それでは、最後にオオベッコウバチに関するその他の英文をいろいろ紹介します。

オオベッコウバチについて英語で話そう

Aさん
Females of the giant spider wasp can reach 3-4cm in length, and males are slightly smaller.
訳)オオベッコウバチのメスは体調3~4cmに達し、オスはそれよりわずかに小さいです。
Aさん
Giant spider wasps are not aggressive toward humans.
訳)オオベッコウバチは人間に対して、攻撃的ではありません。
Aさん
Giant spider wasps prefer sunny grasslands and open fields.
訳)オオベッコウバチは、日当たりの良い草原や開けた野原を好みます。
Aさん
Adult Giant spider wasps feed mainly on nectar from flowers, while the larvae are carnivorous and feed on paralyzed grasshoppers that are hunted by the female.
訳)成虫のオオベッコウバチはおもに花の蜜を食べますが、幼虫は肉食で、メスが狩った麻痺したバッタを食べます。

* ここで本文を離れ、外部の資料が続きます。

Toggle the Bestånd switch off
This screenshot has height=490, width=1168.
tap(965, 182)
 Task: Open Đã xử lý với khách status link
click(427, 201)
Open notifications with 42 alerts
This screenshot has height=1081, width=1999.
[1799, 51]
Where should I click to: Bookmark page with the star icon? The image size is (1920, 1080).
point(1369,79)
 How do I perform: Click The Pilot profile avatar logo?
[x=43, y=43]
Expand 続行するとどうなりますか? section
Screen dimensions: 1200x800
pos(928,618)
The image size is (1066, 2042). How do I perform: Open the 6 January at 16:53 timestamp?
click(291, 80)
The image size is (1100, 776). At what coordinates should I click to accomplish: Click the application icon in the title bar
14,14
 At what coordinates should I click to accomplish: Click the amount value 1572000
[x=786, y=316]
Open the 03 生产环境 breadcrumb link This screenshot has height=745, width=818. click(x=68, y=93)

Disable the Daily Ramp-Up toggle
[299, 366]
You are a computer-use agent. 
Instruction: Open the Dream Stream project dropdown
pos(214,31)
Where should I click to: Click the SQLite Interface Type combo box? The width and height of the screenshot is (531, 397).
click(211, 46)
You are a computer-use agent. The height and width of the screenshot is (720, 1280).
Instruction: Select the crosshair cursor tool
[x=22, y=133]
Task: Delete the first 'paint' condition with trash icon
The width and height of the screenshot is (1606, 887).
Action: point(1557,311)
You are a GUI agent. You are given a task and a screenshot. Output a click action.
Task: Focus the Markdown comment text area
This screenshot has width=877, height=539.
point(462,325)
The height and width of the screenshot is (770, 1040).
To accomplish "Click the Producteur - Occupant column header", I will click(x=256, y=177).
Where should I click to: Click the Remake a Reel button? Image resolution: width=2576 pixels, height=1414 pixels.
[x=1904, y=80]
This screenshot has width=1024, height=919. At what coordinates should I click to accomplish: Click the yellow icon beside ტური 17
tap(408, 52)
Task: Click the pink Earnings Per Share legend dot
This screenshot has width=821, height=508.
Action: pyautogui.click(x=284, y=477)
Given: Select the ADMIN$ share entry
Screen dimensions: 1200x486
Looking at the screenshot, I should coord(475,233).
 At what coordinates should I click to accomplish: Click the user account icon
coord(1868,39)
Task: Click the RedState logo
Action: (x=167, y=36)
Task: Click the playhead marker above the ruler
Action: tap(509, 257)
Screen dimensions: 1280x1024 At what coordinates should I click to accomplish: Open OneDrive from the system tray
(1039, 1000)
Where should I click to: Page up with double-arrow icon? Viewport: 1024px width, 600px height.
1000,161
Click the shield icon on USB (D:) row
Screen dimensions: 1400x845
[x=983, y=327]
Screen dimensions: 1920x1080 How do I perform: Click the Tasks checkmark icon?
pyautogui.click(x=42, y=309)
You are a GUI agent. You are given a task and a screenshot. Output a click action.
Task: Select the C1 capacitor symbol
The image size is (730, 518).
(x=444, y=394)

Adult Giant spider waspのAdult=成虫、larvae(larvaの複数形)=幼虫の意味です。

まとめ

本記事では、日本に生息する節足動物の昆虫「オオベッコウバチ/Giant spider wasp」(学名はScolia decorata ventralis)について英語表現を含めて解説しました。この機会にwaspとbeeの違いや、ハチやサソリなどの毒にはpoisonではなく”venom”という単語が使用されることもあわせて覚えましょう。